I was wondering if this was going to happen. The fact that it’s even possible – with the 7th turn as such an iconic character, no less – is amazing, but with the filmmaking pedigree of director Ryan Coogler, it probably shouldn’t be a surprise that Sylvester Stallone has become an early Oscar front-runner for the first time in 40 years, with the same role that made him a contender 40 years ago.
Creed, the Rocky franchise spinoff that follows Apollo Creed’s son Adonis on his journey toward a boxing title, has Stallone’s Balboa taking a supporting role – outside the ring rather than in it – as the young Creed’s mentor. Star Michael B. Jordan and director Coogler previously collaborated on the gritty, powerful, and universally-acclaimed drama Fruitvale Station, and now they may return this saga from its bloated Hollywood glitz to possible Awards gold (the original Rocky won Best Picture in 1976), although hints of that potential were there in the tender, stripped-down coda Rocky Balboa nearly ten years ago.
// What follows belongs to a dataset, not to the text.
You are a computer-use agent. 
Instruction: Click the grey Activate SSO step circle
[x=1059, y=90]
Still, for as much as Coogler and and Jordan were expected to elevate the material to its original nuance and depth, legitimate Oscar buzz was not an industry expectation, perhaps most especially for Stallone who seemed to have drained every last drop out of the character, even as an old washed-up man in the franchise’s 6th and final entry. And yet, as Variety’s Awards Editor Kristopher Tapley writes in his piece “Sylvester Stallone Might Have Just KO’d the Supporting Actor Oscar Competition”, Stallone paints “a complex portrait, one that feeds the journey of the film’s main character rather than steal his spotlight.” And as Variety critic Andrew Barker put it in his official review, “Without straining for pathos, using his battered body as an asset but never as a prop, the actor finds continually surprising, understated notes of tenderness and regret.”
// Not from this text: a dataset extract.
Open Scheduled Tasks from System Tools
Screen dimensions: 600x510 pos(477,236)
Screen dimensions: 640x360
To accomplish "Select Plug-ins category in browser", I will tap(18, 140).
When the first Rocky debuted, critics were actually comparing Stallone to a young Marlon Brando. It was a little hard not to given some surface similarities between Rocky and On The Waterfront (which was barely over 20 years old at the time). Stallone’s career went on a decidedly different path, to be sure, but if this hype is real then that career may end where it began, with a surprising – and substantial – left hook that not even Stallone himself saw coming.
Creed opens nationwide on Wednesday November 25, 2015.